Le résultat, c’est que des centaines de milliers d’Américains ont voté contre Obama à cause de Glen Beck. Et cela a fait la différence. Plusieurs candidats du « Tea Party » ont été élus. Mais ce qui compte surtout, c’est que des milliers d’indépendants et de Démocrates « mous » ont été convaincus par Beck de voter contre Obama et par conséquent pour les Républicains. Ajouté au noyau dur du parti républicain, ce nouvel apport de votes a fait la différence et a permis aux Républicains d’obtenir la victoire éclatante qu’ils ont obtenue.

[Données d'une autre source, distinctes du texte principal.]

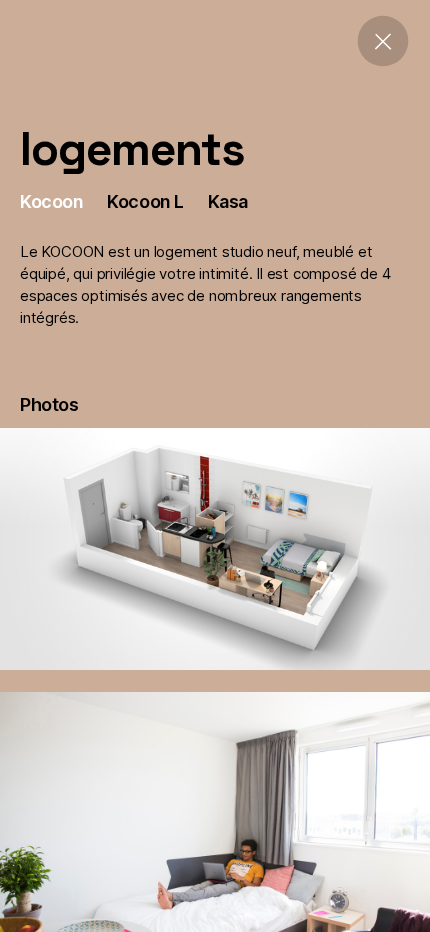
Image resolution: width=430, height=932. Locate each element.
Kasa (228, 202)
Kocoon (51, 202)
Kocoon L (145, 202)
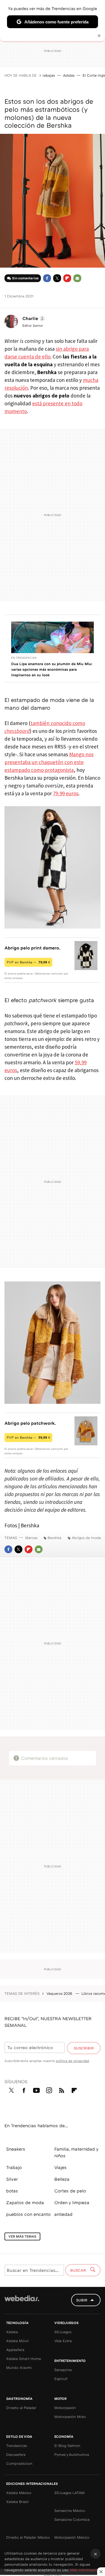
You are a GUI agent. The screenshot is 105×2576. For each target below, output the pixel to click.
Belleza (61, 2179)
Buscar (78, 2270)
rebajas (49, 75)
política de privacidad (72, 2061)
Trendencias (16, 2445)
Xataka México (18, 2492)
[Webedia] (21, 2302)
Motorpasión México (71, 2537)
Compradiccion (19, 2463)
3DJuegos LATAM (69, 2492)
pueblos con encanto (28, 2214)
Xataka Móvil (17, 2340)
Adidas (68, 75)
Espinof (60, 2378)
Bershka (54, 1537)
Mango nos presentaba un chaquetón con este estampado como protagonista (49, 762)
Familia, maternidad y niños (76, 2152)
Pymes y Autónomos (71, 2454)
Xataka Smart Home (23, 2358)
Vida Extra (63, 2340)
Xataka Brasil (17, 2501)
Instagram (49, 2089)
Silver (12, 2179)
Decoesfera (15, 2454)
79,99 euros (65, 793)
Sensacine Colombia (72, 2519)
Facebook (47, 278)
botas (12, 2191)
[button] (33, 318)
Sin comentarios (25, 278)
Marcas (31, 1537)
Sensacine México (69, 2510)
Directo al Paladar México (28, 2537)
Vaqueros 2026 (59, 1993)
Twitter (57, 278)
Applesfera (15, 2349)
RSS (61, 2089)
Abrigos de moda (86, 1537)
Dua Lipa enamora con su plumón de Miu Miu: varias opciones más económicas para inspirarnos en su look (51, 669)
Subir (81, 2300)
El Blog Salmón (67, 2445)
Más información (84, 2570)
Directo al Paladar (21, 2407)
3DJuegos (62, 2332)
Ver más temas (22, 2236)
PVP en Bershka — (28, 962)
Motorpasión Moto (70, 2416)
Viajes (60, 2167)
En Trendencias (23, 657)
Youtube (36, 2089)
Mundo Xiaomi (19, 2367)
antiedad (63, 2214)
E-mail (77, 278)
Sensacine (63, 2369)
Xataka (12, 2332)
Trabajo (14, 2167)
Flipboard (67, 278)
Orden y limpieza (71, 2202)
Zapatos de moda (25, 2202)
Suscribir (84, 2048)
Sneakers (15, 2149)
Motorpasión (65, 2407)
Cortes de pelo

Si Barak Obama et le parti démocrate veulent être réélus, ils devront tenir compte des actions néfastes de polémistes comme Beck, nombreux dans les médias américains, pour contrer, de façon persuasive, les arguments simplistes et démagogiques de ces derniers, afin de pouvoir ramener vers eux un nombre suffisant d’électeurs en 2012. Ce ne sera pas facile, mais c’est possible !
Claude Dupras
Ps. Durant les deux derniers mois, l’auditoire de Beck a diminué sensiblement car il a tendance à se montrer de plus en plus comme un leader politique au lieu d’un « entertainer » et cela plait moins à l’auditeur américain. Néanmoins, son auditoire actuel demeure supérieur aux auditoires combinés de toutes les émissions politiques équivalentes des autres chaînes qui se présentent comme ses compétitrices.